• REQUEST 1:
Reproduce the stored items verbatim, everything from the line containing "This screenshot has height=690, width=400." down to the line containing "menu-search-input: Tìm kiếm", including both of those lines. Leave the pictures out.

• DOCUMENT SEGMENT:
But his observations on the comparative construction remind me of
a peculiarity of the grammar that even pabwi''a' 'oQaD* seems to
have glossed over. The formula
A Q law' B Q puS ,
he tells us (p. 70),
"[t]hus [...] says
A's Q is many, B's Q is few
or
A has more Q than B has
or
A is Q-er than B
." [using layout to replace italics]
But while law' and puS are verbs ('be many', 'be few'), the syntax
here is very far from normal Klingon verb syntax. If the
expression "A Q", meaning 'A's Q(-ness)', is to be taken as the
subject of law', what's it doing *before* it? And for that
matter, "A Q" looks like a noun-noun construction, while Q is a
"verb expressing a quality or condition"; where else in Klingon do
we see a verb functioning as the *name* of a quality?

(Stored items)
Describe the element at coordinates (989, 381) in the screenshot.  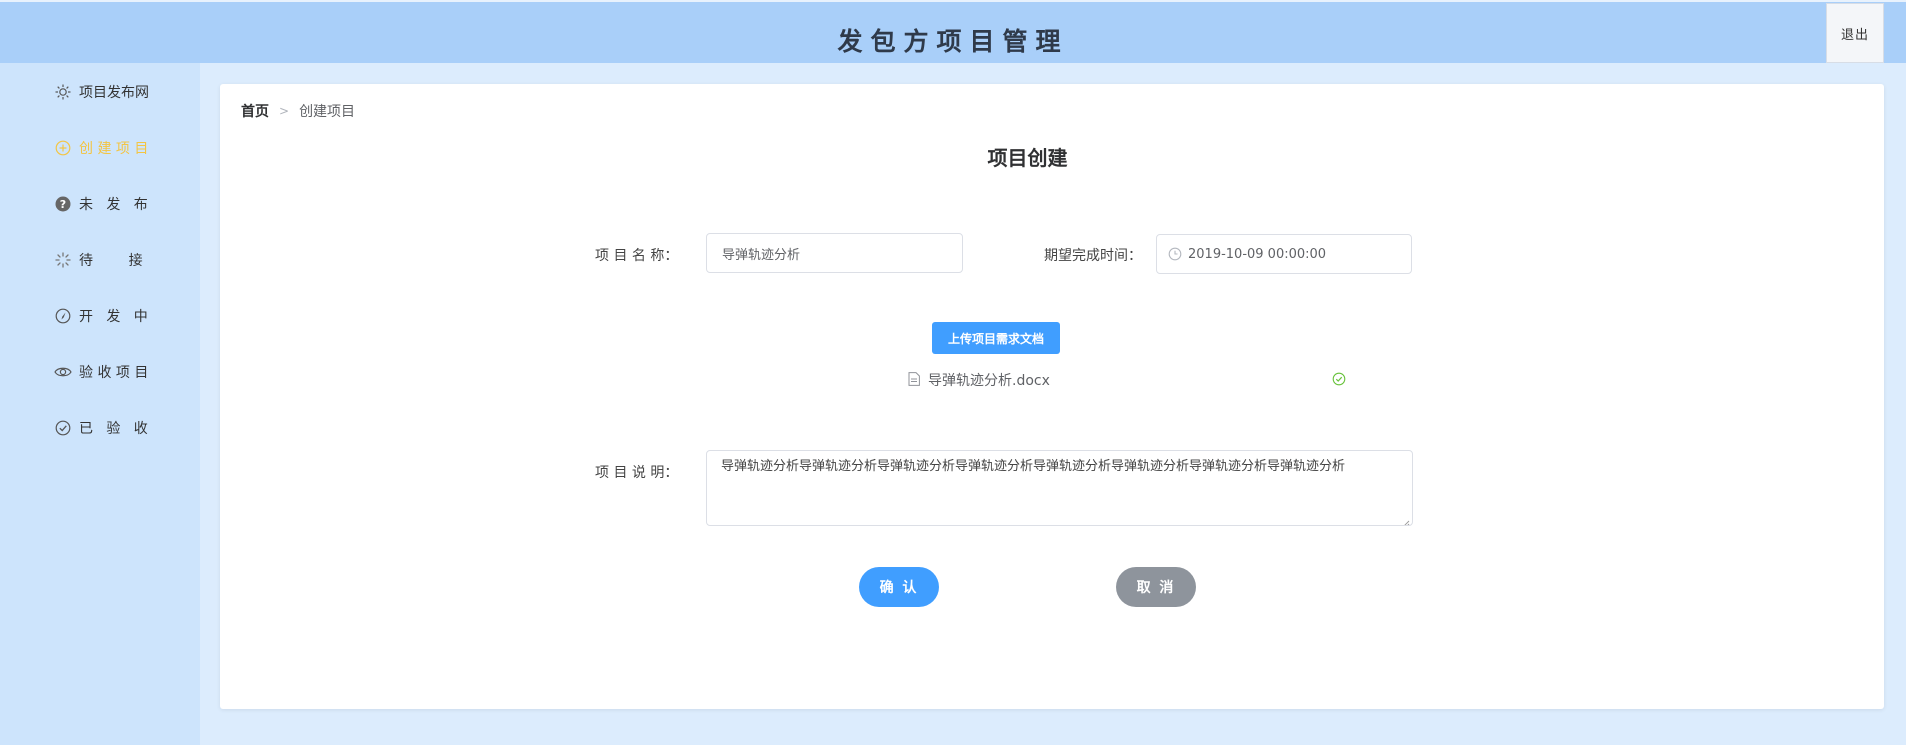
I see `uploaded-file-name: 导弹轨迹分析.docx` at that location.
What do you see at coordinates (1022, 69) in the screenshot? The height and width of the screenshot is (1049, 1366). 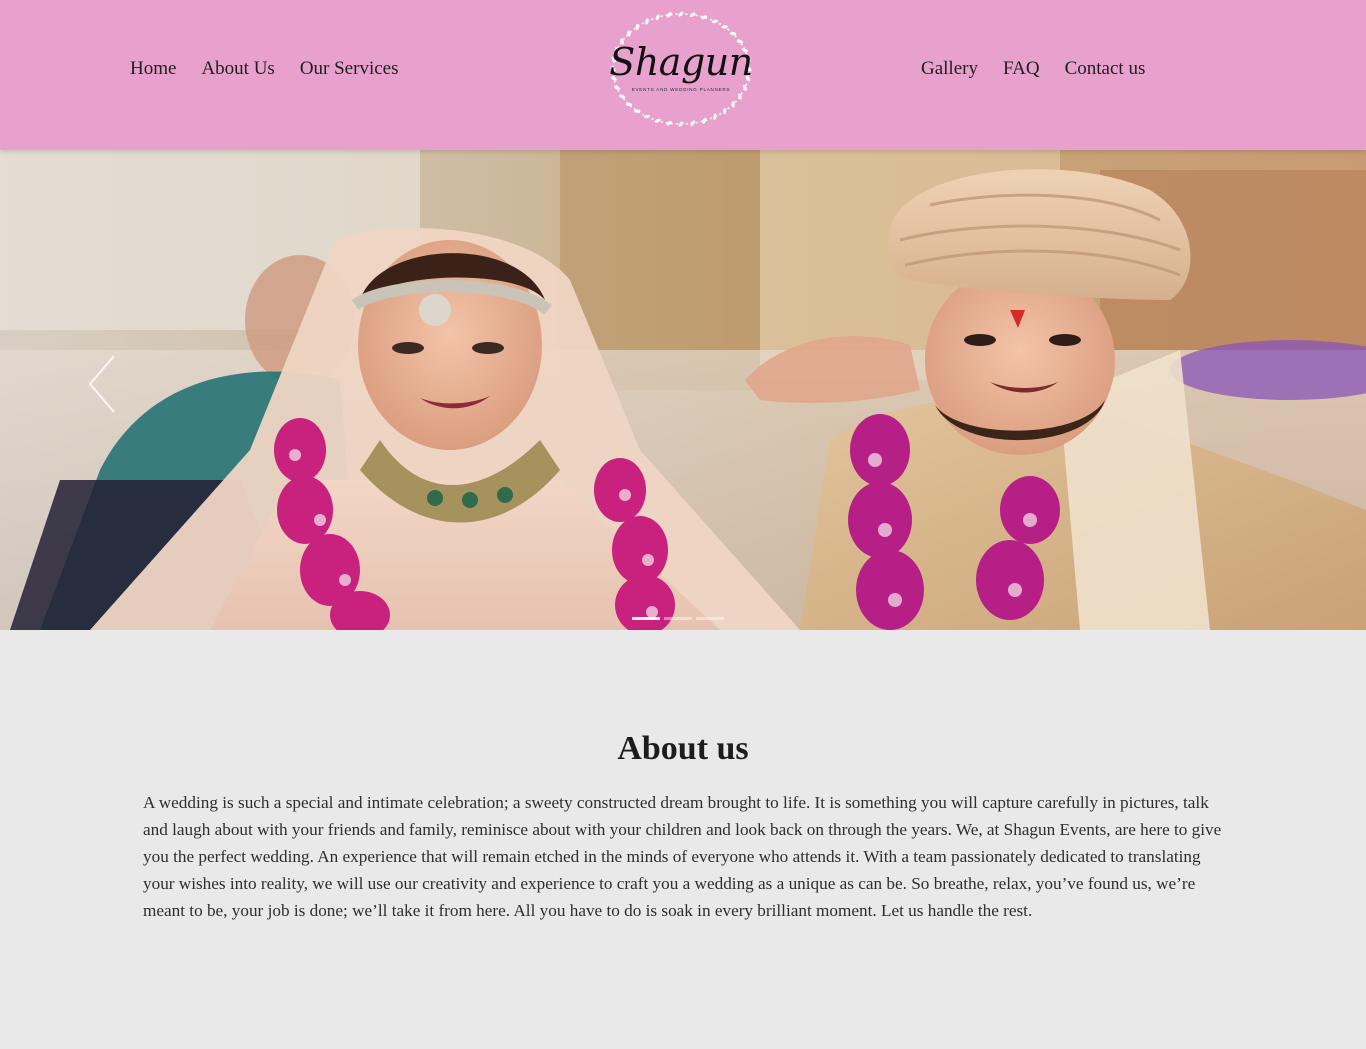 I see `nav-faq-link: FAQ` at bounding box center [1022, 69].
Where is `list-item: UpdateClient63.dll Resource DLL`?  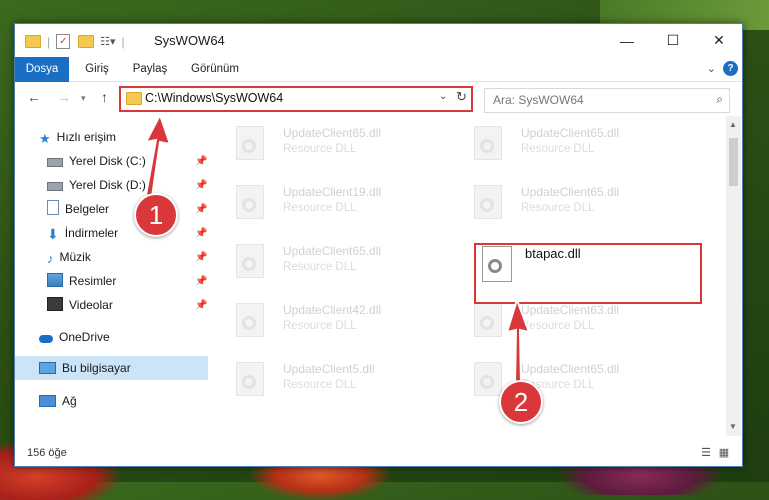 list-item: UpdateClient63.dll Resource DLL is located at coordinates (563, 324).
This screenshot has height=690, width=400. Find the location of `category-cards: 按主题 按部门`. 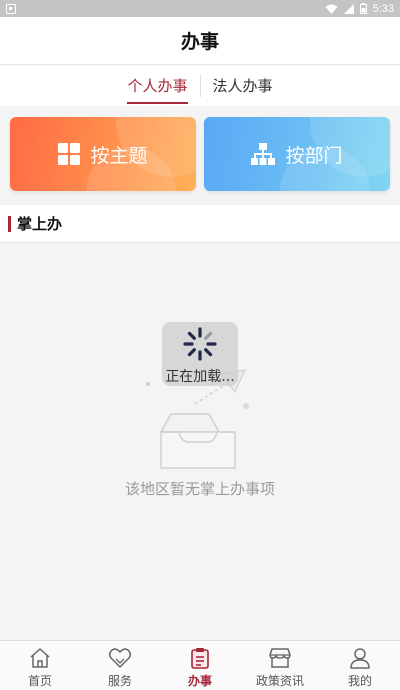

category-cards: 按主题 按部门 is located at coordinates (200, 155).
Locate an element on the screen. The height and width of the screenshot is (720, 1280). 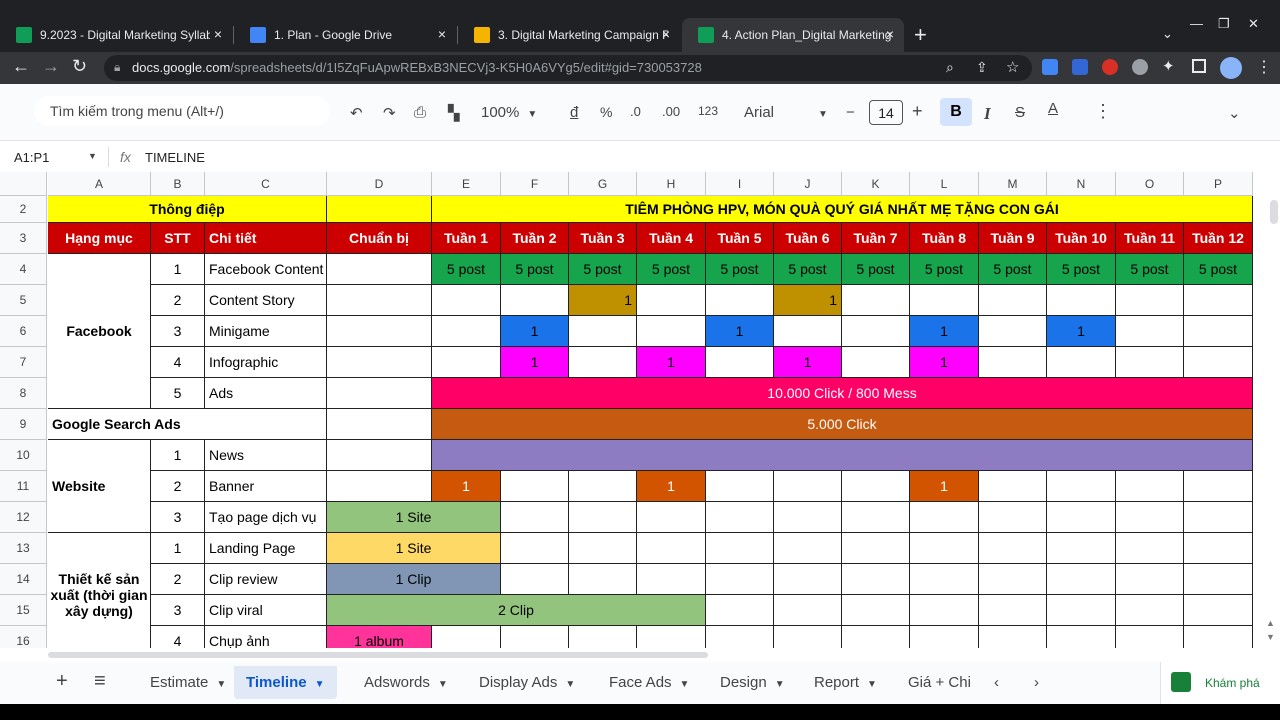
menu-search-input: Tìm kiếm trong menu (Alt+/) is located at coordinates (182, 111).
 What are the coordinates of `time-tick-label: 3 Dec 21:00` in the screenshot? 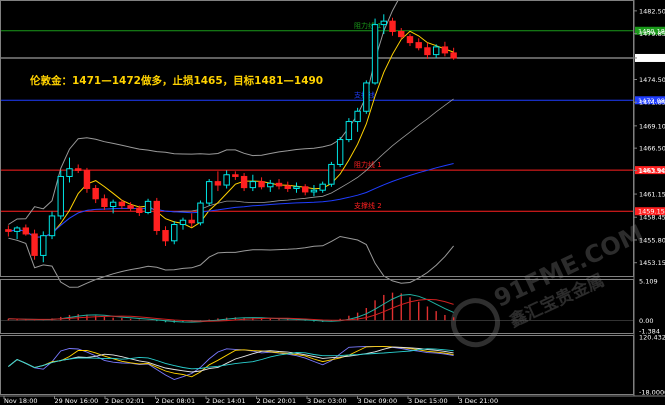 It's located at (479, 401).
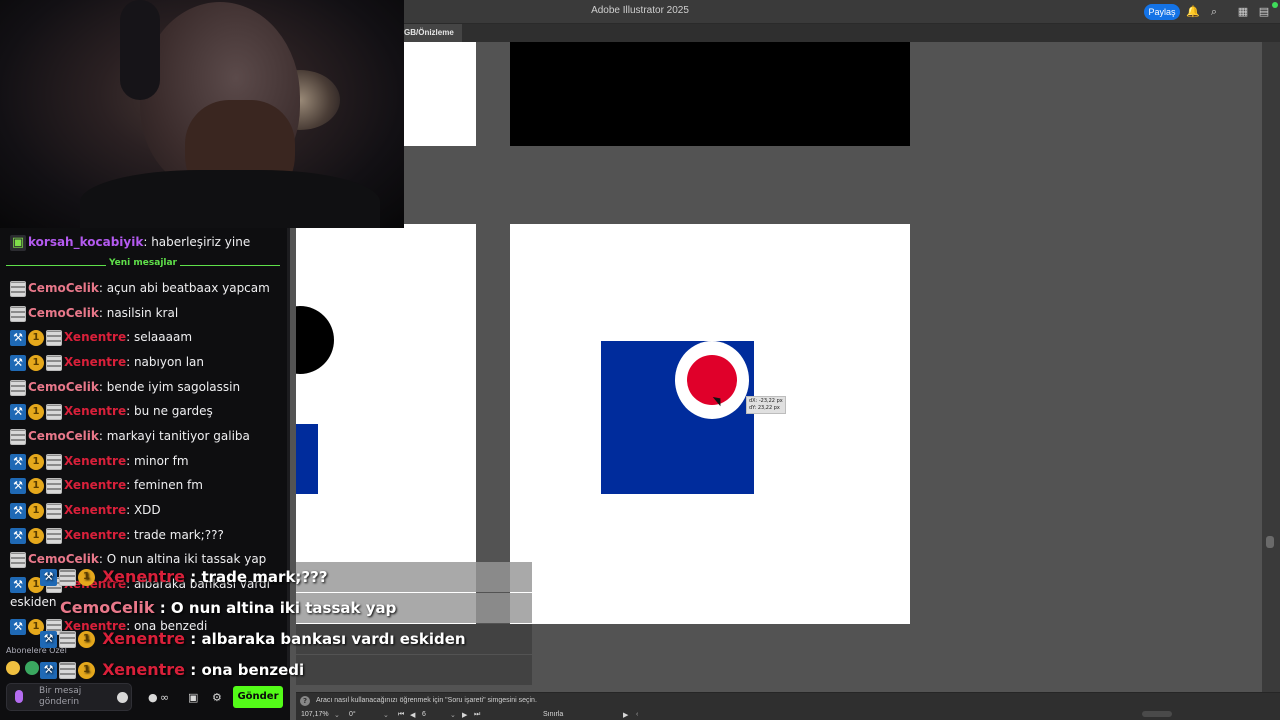 Image resolution: width=1280 pixels, height=720 pixels. Describe the element at coordinates (386, 715) in the screenshot. I see `rotation-dropdown-icon: ⌄` at that location.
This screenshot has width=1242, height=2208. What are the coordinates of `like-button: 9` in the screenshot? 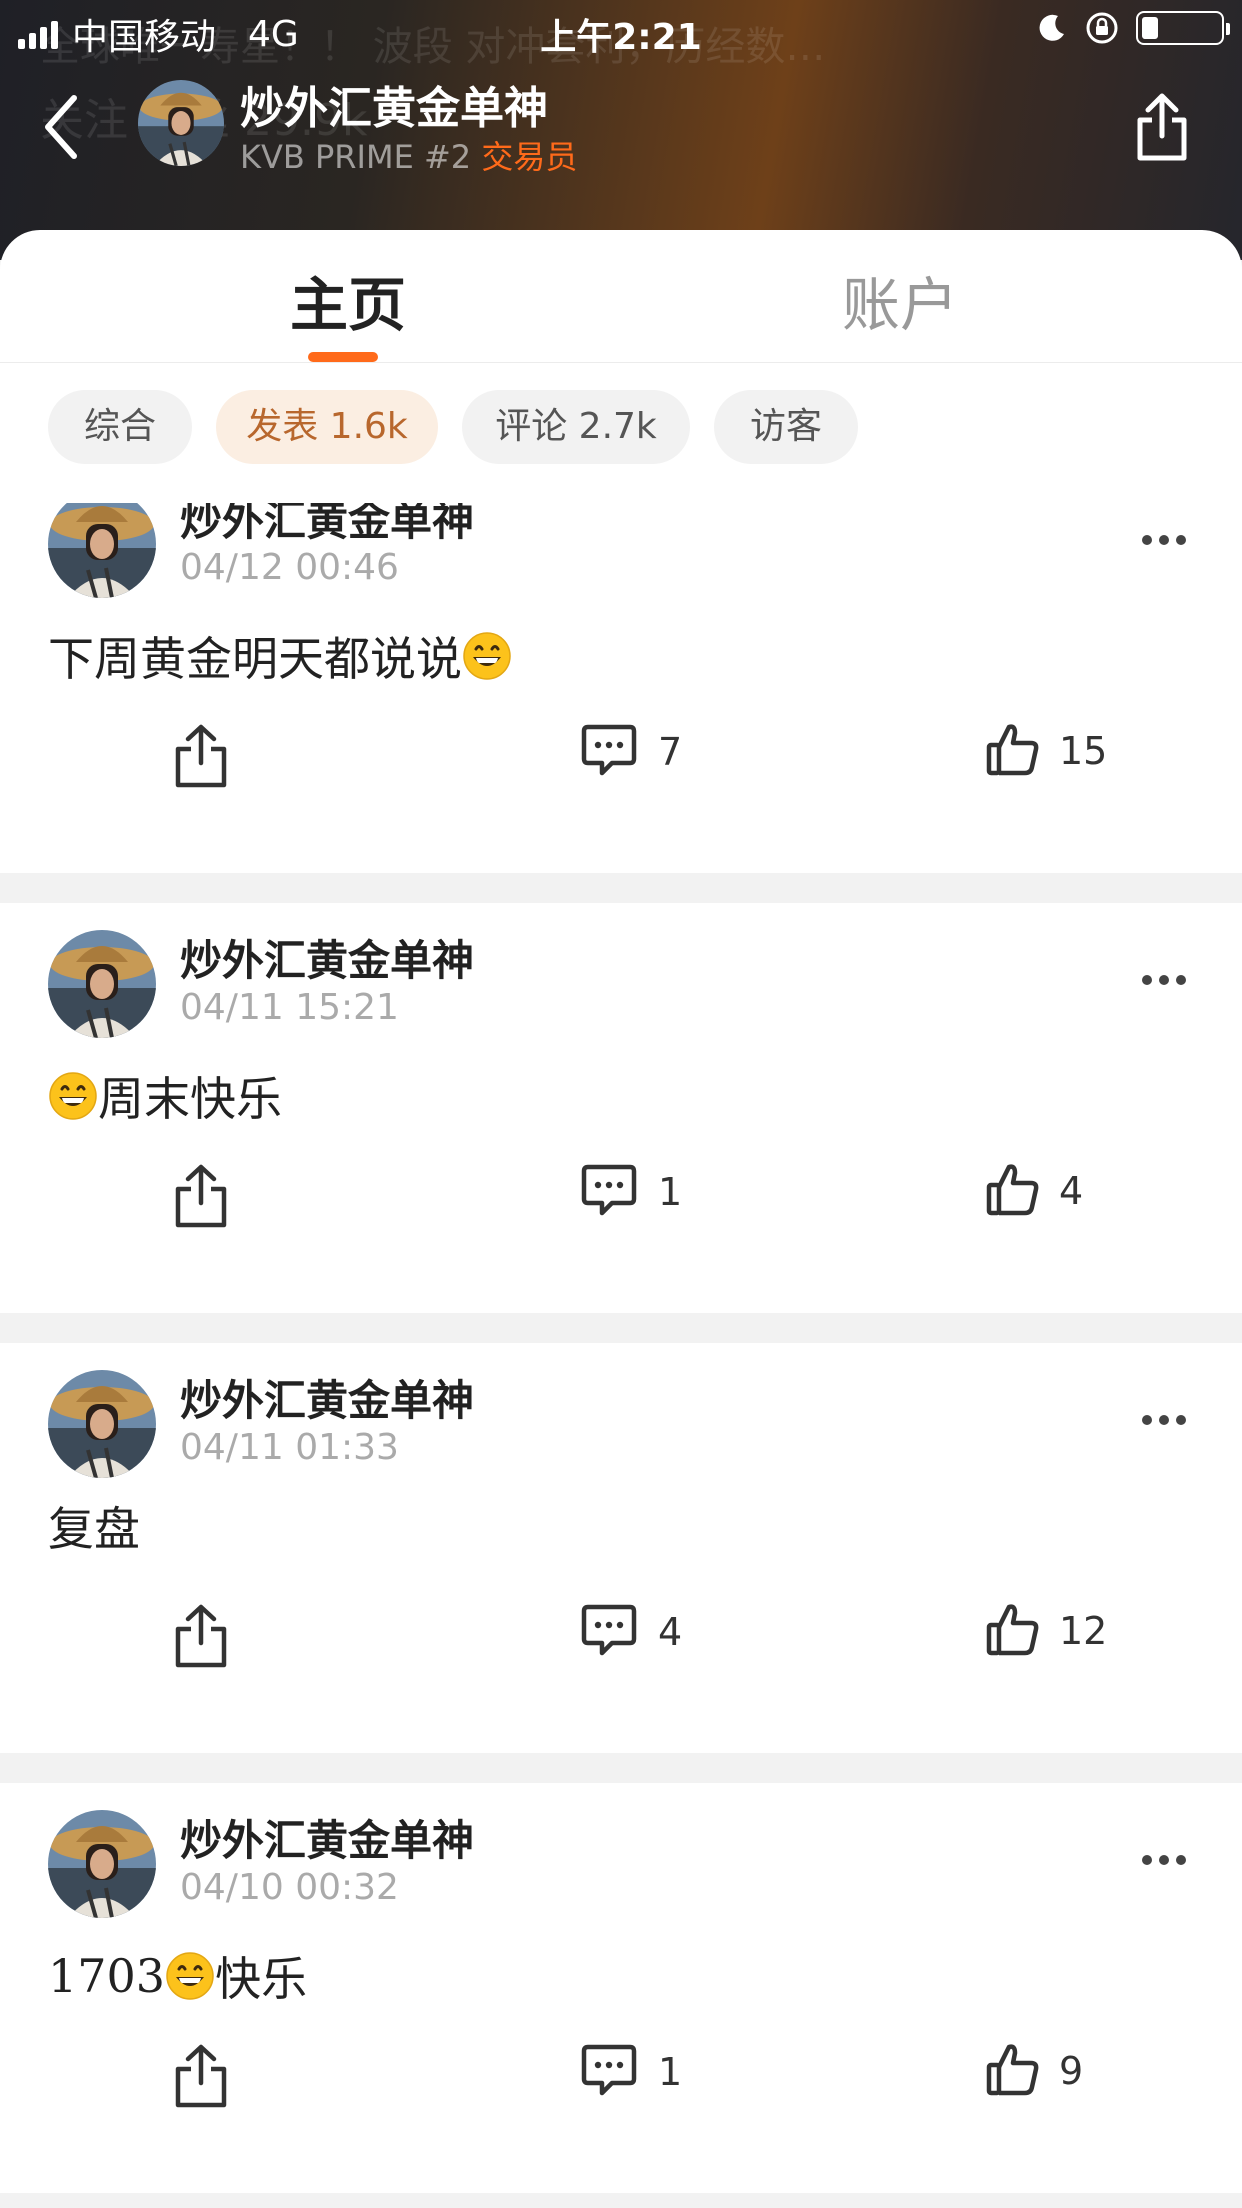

• REQUEST 2:
In the passage on the Klingon comparative construction, what do the verbs law' and puS mean?

• PROBLEM SOLUTION 1:
This screenshot has height=690, width=400. Find the location of `category-cards: 按主题 按部门`. 

category-cards: 按主题 按部门 is located at coordinates (200, 155).
Locate an element on the screen. The height and width of the screenshot is (720, 1280). 
menu-search-input: Tìm kiếm trong menu (Alt+/) is located at coordinates (182, 111).

• PROBLEM SOLUTION 2:
law' means 'be many' and puS means 'be few'.